» **About this exercise**: Type again, exactly, the lines below from the start through the line that includes "Open 舶莱航空 company profile".

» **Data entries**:
────────

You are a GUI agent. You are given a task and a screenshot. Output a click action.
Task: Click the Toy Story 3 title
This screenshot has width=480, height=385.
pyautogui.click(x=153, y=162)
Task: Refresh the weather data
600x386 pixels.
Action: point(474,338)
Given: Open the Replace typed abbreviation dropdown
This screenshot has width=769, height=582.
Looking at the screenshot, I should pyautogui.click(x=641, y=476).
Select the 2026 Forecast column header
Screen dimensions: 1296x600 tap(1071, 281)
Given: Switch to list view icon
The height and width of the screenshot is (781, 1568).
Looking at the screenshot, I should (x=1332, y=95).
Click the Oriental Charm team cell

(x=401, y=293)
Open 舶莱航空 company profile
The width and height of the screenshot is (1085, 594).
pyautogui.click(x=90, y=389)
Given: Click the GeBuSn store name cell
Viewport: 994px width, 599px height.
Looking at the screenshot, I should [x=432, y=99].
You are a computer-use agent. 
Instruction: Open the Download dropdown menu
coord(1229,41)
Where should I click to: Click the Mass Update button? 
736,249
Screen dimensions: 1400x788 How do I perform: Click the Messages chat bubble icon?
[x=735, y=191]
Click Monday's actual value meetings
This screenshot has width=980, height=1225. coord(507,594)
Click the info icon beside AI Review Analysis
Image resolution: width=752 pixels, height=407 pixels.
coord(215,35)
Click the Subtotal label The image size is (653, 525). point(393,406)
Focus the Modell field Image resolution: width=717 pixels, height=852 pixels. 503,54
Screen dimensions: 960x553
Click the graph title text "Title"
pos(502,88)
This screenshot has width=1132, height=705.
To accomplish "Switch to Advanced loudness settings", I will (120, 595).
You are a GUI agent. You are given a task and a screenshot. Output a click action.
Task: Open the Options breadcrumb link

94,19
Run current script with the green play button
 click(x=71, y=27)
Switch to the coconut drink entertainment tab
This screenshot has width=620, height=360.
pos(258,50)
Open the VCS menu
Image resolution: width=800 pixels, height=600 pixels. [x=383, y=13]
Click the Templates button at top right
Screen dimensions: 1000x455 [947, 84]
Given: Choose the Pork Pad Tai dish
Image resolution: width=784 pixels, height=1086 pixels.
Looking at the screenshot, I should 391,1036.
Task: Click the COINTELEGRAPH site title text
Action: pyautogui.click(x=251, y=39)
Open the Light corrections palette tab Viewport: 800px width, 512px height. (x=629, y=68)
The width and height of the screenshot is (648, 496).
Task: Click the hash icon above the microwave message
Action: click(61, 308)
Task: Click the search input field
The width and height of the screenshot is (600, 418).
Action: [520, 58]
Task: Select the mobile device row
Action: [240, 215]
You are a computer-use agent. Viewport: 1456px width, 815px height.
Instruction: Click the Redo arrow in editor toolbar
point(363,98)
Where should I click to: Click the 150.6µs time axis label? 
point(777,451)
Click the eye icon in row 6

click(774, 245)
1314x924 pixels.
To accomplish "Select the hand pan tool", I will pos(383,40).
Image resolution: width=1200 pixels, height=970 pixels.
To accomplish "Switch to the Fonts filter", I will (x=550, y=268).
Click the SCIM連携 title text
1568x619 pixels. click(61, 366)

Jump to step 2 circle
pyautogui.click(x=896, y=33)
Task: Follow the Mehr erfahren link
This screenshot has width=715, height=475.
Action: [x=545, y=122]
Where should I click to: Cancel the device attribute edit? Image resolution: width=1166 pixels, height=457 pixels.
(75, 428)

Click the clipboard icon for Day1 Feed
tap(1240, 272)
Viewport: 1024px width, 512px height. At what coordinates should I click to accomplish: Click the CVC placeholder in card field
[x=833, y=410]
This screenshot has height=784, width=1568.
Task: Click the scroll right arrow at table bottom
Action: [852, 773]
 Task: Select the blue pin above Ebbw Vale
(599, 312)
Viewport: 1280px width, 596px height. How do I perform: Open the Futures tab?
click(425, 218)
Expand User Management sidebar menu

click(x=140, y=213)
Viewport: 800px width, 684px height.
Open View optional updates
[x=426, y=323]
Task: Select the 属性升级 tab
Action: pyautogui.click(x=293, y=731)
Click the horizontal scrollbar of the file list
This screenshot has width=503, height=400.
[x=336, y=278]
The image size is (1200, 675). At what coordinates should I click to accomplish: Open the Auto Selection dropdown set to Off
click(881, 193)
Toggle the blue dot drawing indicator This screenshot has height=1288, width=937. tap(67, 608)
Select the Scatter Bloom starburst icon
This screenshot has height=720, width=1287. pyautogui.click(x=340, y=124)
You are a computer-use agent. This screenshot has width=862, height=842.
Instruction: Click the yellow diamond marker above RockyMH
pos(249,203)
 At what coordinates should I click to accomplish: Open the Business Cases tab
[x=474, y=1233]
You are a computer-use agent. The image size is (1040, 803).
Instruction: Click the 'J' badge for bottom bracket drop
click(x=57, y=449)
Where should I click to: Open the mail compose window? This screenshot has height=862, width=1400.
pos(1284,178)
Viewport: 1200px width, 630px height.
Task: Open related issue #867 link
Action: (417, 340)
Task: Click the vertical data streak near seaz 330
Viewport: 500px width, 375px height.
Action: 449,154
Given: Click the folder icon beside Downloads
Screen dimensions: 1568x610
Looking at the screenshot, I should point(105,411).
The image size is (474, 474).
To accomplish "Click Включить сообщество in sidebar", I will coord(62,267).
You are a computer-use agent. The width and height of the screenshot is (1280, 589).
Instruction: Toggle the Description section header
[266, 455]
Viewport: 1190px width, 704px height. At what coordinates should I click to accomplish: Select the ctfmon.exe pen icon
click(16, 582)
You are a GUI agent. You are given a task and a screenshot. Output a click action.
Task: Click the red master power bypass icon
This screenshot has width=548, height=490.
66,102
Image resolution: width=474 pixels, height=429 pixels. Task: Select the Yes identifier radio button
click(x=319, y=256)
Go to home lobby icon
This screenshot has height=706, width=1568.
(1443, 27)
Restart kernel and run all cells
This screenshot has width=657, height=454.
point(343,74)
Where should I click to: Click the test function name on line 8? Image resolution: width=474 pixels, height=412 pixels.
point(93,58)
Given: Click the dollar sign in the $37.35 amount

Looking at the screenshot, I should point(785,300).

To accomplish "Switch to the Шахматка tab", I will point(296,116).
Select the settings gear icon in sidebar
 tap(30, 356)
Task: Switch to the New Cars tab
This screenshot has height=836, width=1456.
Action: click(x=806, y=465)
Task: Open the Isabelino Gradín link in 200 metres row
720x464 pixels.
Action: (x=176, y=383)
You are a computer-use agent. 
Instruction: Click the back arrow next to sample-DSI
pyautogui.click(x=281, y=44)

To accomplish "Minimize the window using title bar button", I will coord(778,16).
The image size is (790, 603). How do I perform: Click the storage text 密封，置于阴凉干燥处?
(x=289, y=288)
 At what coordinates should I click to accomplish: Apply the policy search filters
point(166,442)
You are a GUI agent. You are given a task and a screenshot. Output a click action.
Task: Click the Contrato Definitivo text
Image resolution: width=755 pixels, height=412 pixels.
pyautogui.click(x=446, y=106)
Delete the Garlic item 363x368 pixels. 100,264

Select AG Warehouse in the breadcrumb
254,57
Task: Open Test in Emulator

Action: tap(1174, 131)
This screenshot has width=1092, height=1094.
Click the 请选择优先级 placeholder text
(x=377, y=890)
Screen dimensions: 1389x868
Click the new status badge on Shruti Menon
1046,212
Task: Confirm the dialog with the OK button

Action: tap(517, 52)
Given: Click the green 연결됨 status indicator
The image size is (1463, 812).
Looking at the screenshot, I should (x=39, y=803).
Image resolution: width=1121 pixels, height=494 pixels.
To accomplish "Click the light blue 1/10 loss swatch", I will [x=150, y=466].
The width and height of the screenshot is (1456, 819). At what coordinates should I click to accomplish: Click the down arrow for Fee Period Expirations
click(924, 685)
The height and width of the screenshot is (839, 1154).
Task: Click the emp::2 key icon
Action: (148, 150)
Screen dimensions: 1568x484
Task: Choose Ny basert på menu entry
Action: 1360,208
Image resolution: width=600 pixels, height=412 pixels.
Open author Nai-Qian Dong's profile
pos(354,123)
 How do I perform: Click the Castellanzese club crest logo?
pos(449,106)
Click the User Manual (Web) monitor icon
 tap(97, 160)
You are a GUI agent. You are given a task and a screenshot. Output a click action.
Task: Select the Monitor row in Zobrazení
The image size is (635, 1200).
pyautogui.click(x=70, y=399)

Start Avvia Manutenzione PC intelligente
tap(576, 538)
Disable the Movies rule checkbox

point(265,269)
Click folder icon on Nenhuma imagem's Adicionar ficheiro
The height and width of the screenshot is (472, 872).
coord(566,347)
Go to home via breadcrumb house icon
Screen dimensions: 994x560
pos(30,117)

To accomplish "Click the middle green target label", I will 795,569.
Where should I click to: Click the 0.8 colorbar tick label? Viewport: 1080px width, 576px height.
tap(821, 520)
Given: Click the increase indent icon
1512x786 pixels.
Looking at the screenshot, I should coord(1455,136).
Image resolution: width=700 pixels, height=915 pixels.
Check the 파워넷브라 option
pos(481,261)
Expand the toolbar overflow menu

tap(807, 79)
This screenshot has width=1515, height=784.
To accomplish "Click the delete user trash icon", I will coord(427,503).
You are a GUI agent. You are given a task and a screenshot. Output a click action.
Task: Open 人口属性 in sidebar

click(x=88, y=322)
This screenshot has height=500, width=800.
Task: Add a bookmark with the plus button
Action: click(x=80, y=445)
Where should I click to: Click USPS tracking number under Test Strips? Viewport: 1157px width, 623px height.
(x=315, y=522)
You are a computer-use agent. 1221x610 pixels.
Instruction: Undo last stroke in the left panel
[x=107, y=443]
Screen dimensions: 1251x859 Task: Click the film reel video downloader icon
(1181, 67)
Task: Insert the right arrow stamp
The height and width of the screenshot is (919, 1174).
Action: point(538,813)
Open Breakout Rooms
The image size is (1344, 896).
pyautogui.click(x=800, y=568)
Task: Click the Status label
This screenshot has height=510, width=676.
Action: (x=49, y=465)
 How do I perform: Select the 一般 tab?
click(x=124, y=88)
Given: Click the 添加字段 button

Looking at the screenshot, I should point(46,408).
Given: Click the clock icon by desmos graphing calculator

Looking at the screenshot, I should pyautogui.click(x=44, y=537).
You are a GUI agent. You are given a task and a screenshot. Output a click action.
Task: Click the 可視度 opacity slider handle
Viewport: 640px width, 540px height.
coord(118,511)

────────

» **Response area**:
You are a GUI agent. You are given a task and a screenshot. Output a click action.
Task: Click the Toy Story 3 title
This screenshot has width=480, height=385.
pyautogui.click(x=153, y=162)
Task: Refresh the weather data
600x386 pixels.
Action: point(474,338)
Given: Open the Replace typed abbreviation dropdown
This screenshot has width=769, height=582.
Looking at the screenshot, I should pyautogui.click(x=641, y=476).
Select the 2026 Forecast column header
Screen dimensions: 1296x600 tap(1071, 281)
Given: Switch to list view icon
The height and width of the screenshot is (781, 1568).
Looking at the screenshot, I should (x=1332, y=95).
Click the Oriental Charm team cell

(x=401, y=293)
Open 舶莱航空 company profile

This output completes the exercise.